There always has been (and always will be) an ongoing debate about who is the best player in the league. Gretzky and Lemieux battled over the title for a long time, and after them it was the likes of Jagr, Sakic, Forsberg, and Fedorov. Lately it has included Iginla, Thornton and Lecavalier, but the future is really about three players. Crosby, Ovechkin, and Malkin. This article is about my take on the battle for NHL supremacy.


Offensively, they are all superstars. Crosby’s skating and vision set him apart from anyone in the game. His game is a hybrid of many different players of the past; the best comparison that has been made is a Hawerchuk/Forsberg hybrid. His defensive game has improved leaps and bounds, and he is settling into the role as captain. He had a tough year with the ankle injury, and it seemed to push him below Ovechkin on many lists and sites. I still think Crosby is (and always will be) the best player in this debate, but his injury shed some light on the two Russian sensations. Ovechkin will go around you or through you, whatever allows him to score the most goals. He plays the game like a Russian Mark Messier, taking no prisoners along the way. He will wear the captaincy once his English improves enough. He is the most dynamic of the three, mostly due to his love of the physical side of the game. He dominates the highlight reels with both his goals and devastating hits. Malkin’s quiet persona has kept him out of the debate, but he was thrust up there after Crosby got hurt. His stellar play earned him a Hart Trophy nomination, which shows just how dominant he was. His big frame and ability to slow the game is reminiscent of the former great Montreal Canadien, Jean Beliveau. Malkin’s creativity and puck control is almost unmatched, and the consistency seems to be there.

Defensively, there is a bit of separation. Malkin is a step above either Crosby or Ovechkin in this regard. He is fantastic at creating turnovers, much like fellow countryman Pavel Datsyuk in Detroit. He plays a much more involved game at center, and Pittsburgh realized this be taking him off of the wing. Ovechkin is no slouch in his own end, but as an offensive winger, his line mates are the ones who are supposed to be more diligent in the defensive zone. Crosby has improved leaps and bounds since entering the league. His puck control and overall awareness allow him to be a step ahead of the opposition, much like Gretzky was. He is not as polished as Malkin, which shows the difference between the schools of thought in developing top prospects in Russia and Canada.

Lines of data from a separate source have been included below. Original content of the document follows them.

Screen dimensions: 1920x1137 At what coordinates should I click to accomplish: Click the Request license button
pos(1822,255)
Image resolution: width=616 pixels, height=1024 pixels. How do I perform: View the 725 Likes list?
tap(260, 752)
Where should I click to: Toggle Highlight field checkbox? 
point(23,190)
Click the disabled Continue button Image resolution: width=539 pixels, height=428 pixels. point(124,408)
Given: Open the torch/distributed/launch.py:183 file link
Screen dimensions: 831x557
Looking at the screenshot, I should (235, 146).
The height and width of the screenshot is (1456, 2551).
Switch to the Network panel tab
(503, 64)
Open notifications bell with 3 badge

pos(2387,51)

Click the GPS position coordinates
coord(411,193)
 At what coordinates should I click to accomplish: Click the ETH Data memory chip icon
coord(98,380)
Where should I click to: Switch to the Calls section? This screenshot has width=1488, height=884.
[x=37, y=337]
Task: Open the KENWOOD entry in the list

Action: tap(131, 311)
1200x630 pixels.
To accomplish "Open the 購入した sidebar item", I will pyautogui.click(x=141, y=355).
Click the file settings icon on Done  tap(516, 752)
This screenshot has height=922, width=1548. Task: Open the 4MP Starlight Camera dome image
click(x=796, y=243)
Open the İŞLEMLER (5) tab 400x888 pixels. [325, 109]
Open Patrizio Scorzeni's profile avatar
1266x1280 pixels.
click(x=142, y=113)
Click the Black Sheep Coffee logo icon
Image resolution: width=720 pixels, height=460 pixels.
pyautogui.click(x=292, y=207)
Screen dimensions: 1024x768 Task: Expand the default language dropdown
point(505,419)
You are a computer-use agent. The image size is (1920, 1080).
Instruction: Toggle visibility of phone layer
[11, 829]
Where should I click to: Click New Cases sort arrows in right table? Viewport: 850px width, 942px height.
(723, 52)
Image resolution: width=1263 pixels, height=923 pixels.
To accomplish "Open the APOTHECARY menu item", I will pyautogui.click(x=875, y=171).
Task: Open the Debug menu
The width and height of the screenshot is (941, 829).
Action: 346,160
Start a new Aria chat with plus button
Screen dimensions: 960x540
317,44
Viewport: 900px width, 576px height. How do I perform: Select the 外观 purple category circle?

All three players possess that immeasurable “it” factor that separates them from the pack. The passion is shared, although Ovechkin is much more visibility emotional than the other two. Malkin may not show his full potential until he is on his “own” team, as he remains overshadowed by Crosby in Pittsburgh. The Penguins will not let that happen though, as the thought of having the two best centers in the game is pretty damn spectacular. Ovechkin signed a 10-year deal earlier this season, so expect to see him terrorize the Southeast Division for a long, long time.